Friday 22 August 2008

The Last Laugh

Many recordings of prank phone calls hinge on the pleasures of impersonation. The telephone allowed the user into spaces and interactions that could or would not be broached in person. Even though people make most of their calls within the neighborhood in which they live, there still exists in the telephone the potential to transcend spatial boundaries within towns and neighborhoods and to interact with those who live “across the tracks.” That is, the phone can be used to infiltrate the spaces of economic or ethnic “Others.” The ability to cross social boundaries is taken up by phone pranksters who infiltrate the homes of people whose ethnicity, race or class might typically have prevented a face-to-face interaction. The infiltration of space on prank calls is often achieved through the vocal impersonation of ethnic, racial and class types. Impersonation was relatively easy to achieve on the telephone, a context where signs of class and background that would be obvious in face-to-face exchanges were, in Carolyn Marvin’s words, “disturbingly invisible.”
One prankster who utilizes gender impersonation is Brother Russell, whose victims are the hosts of ultra-conservative Christian radio call-in shows. Russell often impersonates an elderly Christian woman, and on a call titled “The Last Laugh,” he poses as an elderly woman named Emily and asks for a prayer for “her” wayward nephew. After the prayer is performed over the radio, she and the radio preacher exchange bursts of ecstatic laughter. The title of the track becomes clear when, just as the stirring background music swells, Emily’s laughter becomes both maniacal and clearly male.

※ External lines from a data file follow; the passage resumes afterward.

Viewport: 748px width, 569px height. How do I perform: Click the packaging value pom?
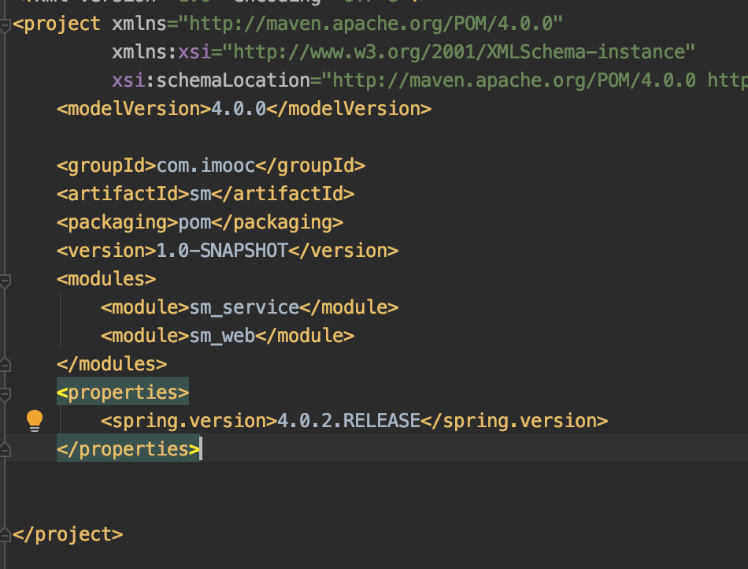pyautogui.click(x=194, y=222)
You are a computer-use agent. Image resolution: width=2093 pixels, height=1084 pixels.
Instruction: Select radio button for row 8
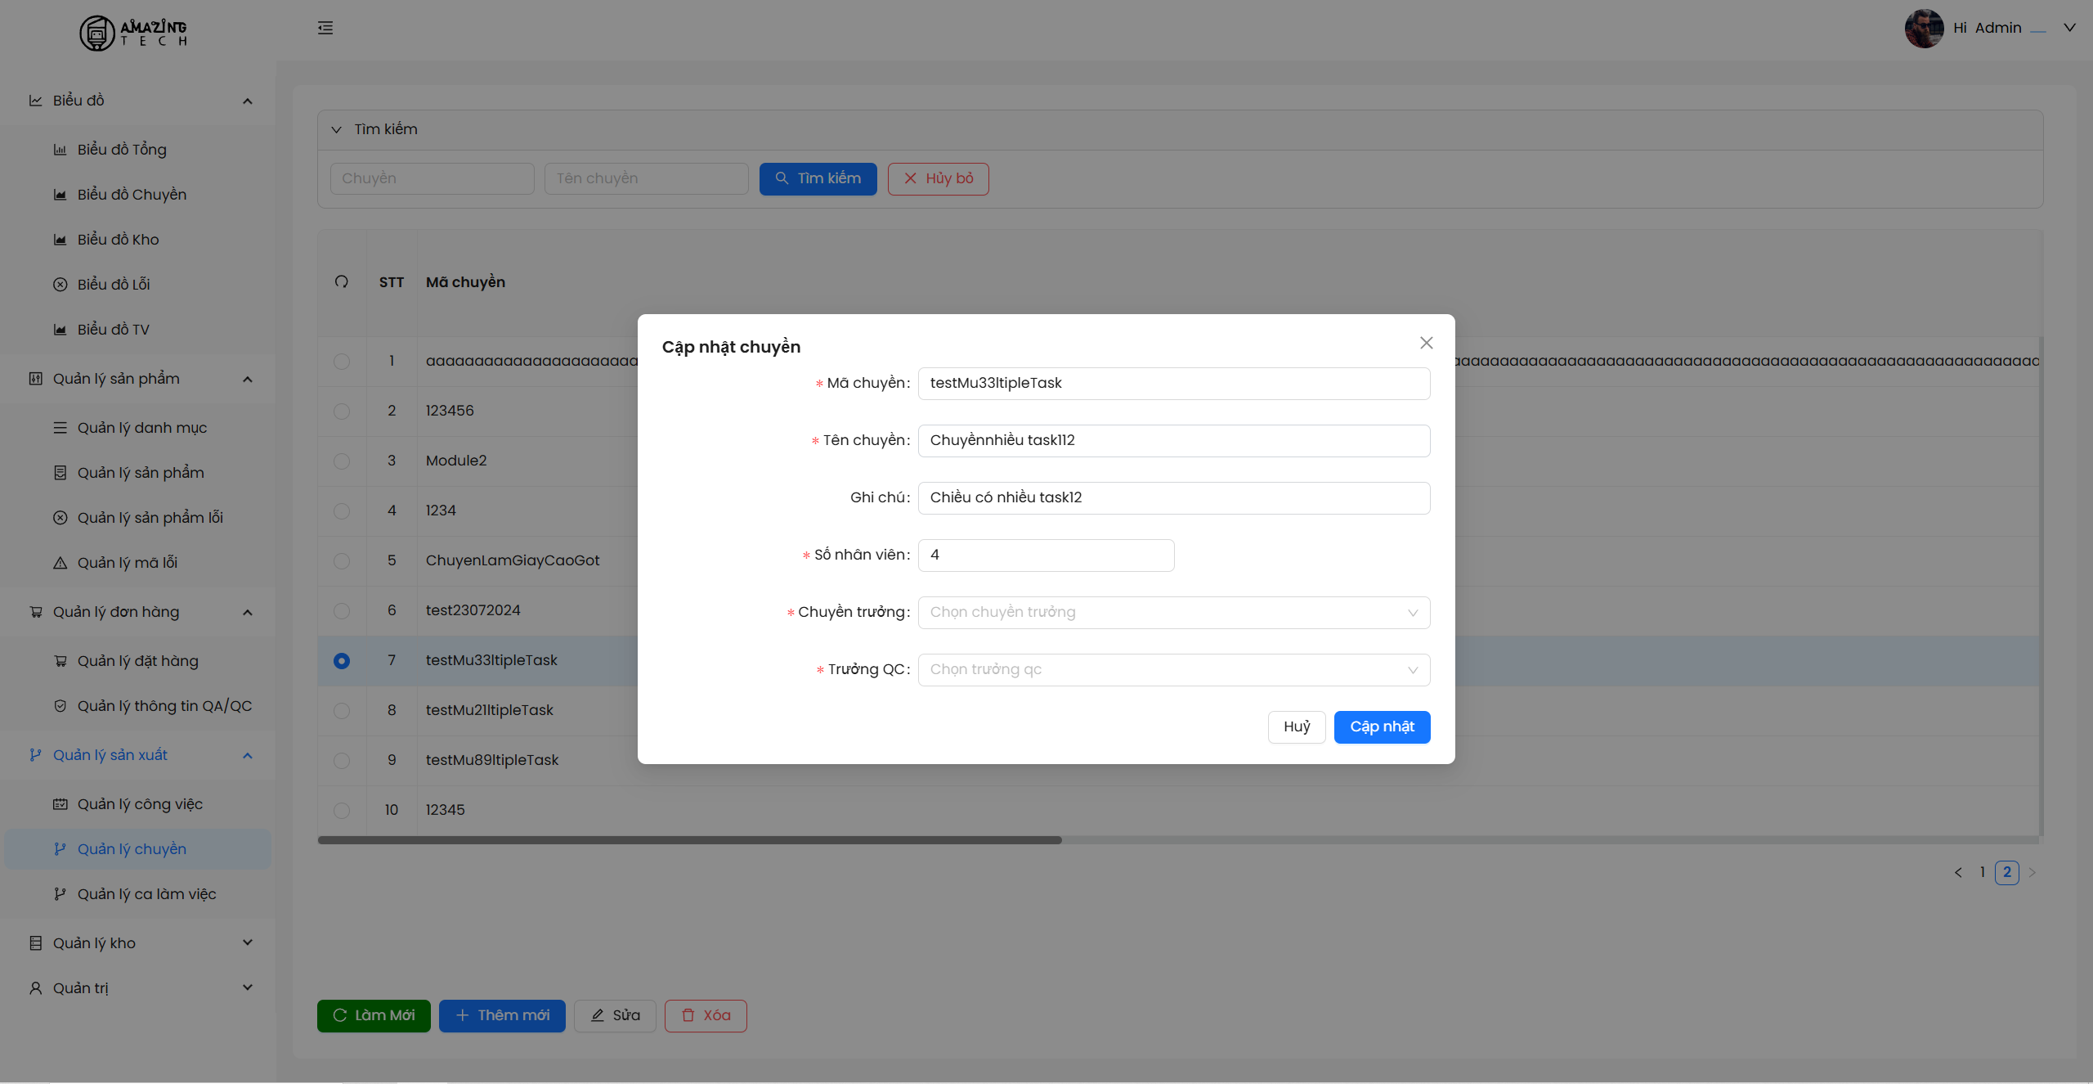pos(342,710)
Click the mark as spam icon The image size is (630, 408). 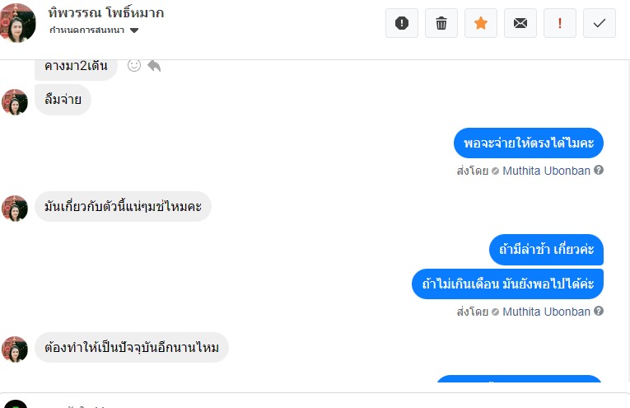(402, 23)
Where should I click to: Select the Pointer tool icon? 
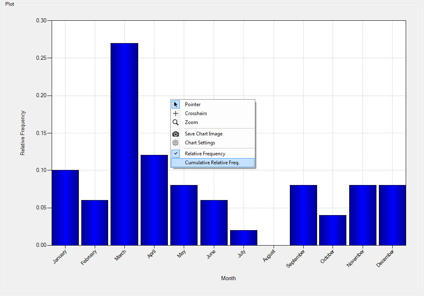[175, 104]
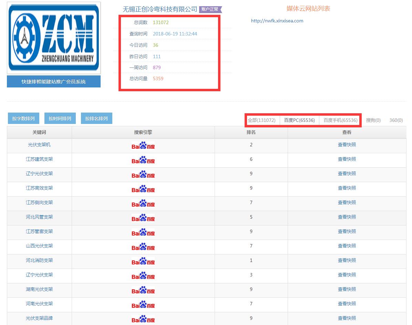Click the 快捷排智能建站推广会员系统 banner button
The width and height of the screenshot is (412, 325).
(54, 82)
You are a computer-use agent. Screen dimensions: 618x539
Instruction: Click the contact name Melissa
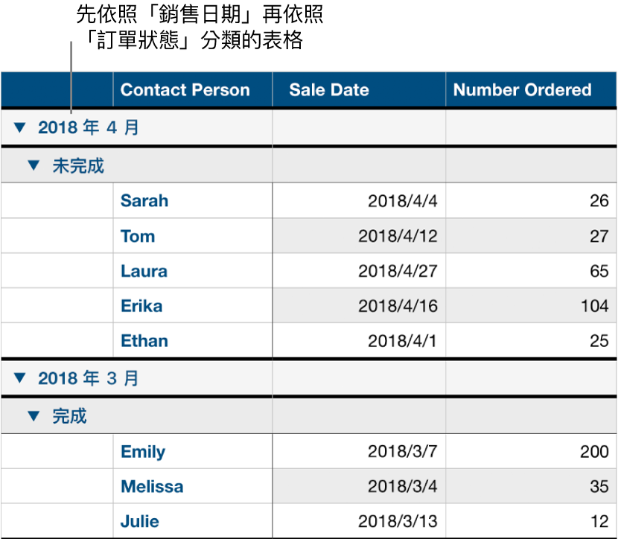(152, 486)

Brother Russell subtly reveals his act of impersonation and the depth with which he was able to infiltrate the show’s religious proceedings. The call features a remarkable vocal “sleight of hand” when the impersonation is suddenly revealed. The sound-only environment of the telephone allows for this stunning technique, a performance somewhere between quick-change slapstick comedy and the digital morphing of 1990s cinema.
The play with morphing flexible identities through vocal performance suggests how telephone interaction might be compared to other recent media practices. Scholars writing about new digital media have often described how identity can become fluid and flexible in the virtual space of the Internet. Much of the academic analysis of race and gender on the Internet has stressed the virtual, fragmented nature of online identity. Examples of prank and obscene phone calling reveal how a similar flexibility existed in the virtual space of telephone talk. But race tends to assert its presence on the Internet nonetheless, in the language and graphic images users employ. Similarly, the fluidity of identity heard on prank calls is not used to eliminate social or racial hierarchies, but instead to bring them into even sharper focus.

Cohen ‘Phones For a ‘Phone

This is the first of two entries on recordings of prank phone calls: a fascinating amateur comedy entertainment based on secret recording.

Though anxieties about telephone misuse existed at the turn of the century, anonymous prank calling would have been difficult in an era of operator switchboards and party lines. During the first decades of the century, telephone service involved routing calls to a central office where the caller would speak to an operator who would manually connect the two parties. Operator switching made anonymous calling difficult if not impossible since the operator knew the source of any incoming call. Further, it was widely believed that operators eavesdropped on conversations. Operator switching would also have made evident the way in which the phone exchange represented a modern technological and social network or what Tom Gunning, in his analysis of how the telephone functions in the films of Fritz Lang, describes as a “technological web”.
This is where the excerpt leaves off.